== REQUIREMENTS ==
Copy the records from the line with "Click the blurred data directory value" to the line with "Action: 355,345", swapping "Screen dimensions" for "Screen size" and keeping everything else the same.
-------- SUPPLIED RECORDS --------
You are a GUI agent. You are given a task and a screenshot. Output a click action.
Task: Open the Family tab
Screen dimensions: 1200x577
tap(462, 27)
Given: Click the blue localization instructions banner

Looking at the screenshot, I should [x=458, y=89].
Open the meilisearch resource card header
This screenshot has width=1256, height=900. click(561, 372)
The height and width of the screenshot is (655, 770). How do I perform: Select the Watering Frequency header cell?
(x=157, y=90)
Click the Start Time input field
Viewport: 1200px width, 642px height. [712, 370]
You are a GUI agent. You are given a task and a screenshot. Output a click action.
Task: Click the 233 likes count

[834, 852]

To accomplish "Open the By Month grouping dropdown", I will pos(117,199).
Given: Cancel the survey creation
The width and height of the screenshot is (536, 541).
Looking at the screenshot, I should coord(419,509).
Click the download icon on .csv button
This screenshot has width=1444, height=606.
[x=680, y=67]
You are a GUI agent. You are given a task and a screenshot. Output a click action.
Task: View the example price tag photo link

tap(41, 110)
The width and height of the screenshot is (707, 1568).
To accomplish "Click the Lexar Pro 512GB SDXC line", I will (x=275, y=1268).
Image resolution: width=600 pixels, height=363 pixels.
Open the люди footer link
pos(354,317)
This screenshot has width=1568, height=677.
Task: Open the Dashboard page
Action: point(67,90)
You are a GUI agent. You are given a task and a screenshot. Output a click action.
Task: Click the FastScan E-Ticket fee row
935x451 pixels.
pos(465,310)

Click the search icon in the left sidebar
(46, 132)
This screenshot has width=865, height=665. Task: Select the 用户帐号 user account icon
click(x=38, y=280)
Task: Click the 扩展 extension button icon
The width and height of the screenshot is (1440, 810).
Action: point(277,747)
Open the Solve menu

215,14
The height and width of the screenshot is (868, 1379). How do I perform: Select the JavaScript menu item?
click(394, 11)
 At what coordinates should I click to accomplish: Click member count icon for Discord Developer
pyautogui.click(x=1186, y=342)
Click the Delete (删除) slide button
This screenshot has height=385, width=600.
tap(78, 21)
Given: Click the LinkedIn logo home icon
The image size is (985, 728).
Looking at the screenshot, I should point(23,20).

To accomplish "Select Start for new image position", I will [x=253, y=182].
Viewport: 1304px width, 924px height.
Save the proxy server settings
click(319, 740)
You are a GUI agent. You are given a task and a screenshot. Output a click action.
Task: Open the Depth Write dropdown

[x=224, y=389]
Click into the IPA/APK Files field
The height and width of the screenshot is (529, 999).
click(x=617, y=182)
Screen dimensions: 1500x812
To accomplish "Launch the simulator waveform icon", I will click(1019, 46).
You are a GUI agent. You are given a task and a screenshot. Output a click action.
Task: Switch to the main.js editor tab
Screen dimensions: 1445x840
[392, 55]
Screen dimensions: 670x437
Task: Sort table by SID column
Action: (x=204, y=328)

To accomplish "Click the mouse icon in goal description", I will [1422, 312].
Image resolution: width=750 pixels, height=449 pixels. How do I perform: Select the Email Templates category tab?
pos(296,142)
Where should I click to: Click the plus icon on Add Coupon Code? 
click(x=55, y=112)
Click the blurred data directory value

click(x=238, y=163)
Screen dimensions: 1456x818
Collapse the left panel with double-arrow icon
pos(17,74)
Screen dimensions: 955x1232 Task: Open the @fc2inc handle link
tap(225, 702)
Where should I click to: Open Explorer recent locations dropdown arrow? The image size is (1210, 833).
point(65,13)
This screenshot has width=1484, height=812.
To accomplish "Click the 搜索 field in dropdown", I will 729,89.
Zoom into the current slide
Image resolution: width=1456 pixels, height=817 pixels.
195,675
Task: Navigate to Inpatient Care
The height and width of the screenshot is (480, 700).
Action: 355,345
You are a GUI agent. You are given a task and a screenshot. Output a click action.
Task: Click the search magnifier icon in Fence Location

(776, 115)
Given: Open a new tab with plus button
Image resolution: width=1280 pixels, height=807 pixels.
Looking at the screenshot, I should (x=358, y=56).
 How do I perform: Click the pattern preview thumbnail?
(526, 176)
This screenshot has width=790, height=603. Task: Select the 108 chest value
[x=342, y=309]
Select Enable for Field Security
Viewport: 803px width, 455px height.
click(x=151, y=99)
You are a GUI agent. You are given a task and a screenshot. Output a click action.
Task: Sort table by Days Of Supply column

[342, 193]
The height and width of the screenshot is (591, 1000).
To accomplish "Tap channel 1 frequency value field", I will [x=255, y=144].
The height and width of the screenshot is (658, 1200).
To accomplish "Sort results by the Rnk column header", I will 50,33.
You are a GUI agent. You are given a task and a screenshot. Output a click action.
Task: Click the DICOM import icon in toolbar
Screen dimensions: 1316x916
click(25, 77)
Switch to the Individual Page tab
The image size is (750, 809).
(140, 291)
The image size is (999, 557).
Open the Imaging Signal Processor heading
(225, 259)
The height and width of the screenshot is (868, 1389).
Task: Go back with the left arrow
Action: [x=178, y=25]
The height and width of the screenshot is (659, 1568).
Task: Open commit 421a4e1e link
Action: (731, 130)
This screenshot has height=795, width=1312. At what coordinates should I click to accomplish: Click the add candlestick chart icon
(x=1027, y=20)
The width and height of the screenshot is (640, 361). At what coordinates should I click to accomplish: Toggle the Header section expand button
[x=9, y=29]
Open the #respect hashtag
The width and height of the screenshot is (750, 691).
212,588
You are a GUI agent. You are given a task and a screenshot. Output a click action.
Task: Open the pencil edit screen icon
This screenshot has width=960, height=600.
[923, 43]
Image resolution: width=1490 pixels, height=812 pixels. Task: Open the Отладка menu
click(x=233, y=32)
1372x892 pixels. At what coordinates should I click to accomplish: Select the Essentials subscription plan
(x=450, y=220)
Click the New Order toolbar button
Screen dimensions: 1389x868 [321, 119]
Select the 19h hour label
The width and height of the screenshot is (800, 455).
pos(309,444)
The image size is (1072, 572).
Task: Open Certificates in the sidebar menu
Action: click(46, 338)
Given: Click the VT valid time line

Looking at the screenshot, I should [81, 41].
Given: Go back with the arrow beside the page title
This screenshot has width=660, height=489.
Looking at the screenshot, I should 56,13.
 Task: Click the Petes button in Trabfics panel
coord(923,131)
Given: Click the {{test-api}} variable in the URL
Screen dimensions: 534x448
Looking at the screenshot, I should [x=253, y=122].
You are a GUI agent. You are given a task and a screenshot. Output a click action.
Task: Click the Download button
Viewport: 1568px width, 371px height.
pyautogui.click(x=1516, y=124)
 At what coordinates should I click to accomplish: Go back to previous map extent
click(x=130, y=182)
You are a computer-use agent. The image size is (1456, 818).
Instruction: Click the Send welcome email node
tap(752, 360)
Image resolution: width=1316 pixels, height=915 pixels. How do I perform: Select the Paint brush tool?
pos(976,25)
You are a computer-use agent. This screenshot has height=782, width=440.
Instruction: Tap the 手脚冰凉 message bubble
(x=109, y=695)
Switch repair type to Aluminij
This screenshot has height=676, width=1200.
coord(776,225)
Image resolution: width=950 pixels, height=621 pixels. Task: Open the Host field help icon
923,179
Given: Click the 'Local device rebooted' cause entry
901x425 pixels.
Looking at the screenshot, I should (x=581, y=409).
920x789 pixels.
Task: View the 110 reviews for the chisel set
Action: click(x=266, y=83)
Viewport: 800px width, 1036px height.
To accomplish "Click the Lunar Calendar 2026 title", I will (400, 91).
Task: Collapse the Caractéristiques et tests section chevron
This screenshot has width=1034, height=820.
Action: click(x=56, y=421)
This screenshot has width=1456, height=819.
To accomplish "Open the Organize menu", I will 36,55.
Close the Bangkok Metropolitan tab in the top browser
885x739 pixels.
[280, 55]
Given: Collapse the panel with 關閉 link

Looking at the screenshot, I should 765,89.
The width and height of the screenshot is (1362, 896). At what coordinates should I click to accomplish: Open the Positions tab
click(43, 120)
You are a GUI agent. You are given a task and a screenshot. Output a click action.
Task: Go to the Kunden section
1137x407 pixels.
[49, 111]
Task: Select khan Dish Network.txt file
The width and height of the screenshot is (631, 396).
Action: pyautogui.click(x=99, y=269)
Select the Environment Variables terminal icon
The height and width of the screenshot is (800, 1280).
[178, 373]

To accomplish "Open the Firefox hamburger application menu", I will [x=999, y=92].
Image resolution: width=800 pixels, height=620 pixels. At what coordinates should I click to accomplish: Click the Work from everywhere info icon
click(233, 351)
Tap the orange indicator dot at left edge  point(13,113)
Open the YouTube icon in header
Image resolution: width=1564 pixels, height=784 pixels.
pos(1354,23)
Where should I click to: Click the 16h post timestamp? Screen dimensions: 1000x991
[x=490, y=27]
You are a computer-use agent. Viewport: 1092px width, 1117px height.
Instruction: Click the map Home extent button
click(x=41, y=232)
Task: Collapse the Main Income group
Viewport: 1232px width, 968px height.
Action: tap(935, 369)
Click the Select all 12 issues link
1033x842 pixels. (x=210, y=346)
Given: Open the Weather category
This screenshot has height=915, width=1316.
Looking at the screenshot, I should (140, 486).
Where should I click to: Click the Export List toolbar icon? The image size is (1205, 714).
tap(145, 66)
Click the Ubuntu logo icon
--------
== ANSWER TO THIS TASK ==
Click the blurred data directory value

click(x=238, y=163)
Screen size: 1456x818
Collapse the left panel with double-arrow icon
pos(17,74)
Screen size: 955x1232 Task: Open the @fc2inc handle link
tap(225, 702)
Where should I click to: Open Explorer recent locations dropdown arrow? The image size is (1210, 833).
point(65,13)
This screenshot has width=1484, height=812.
To accomplish "Click the 搜索 field in dropdown", I will 729,89.
Zoom into the current slide
Image resolution: width=1456 pixels, height=817 pixels.
195,675
Task: Navigate to Inpatient Care
The height and width of the screenshot is (480, 700).
Action: 355,345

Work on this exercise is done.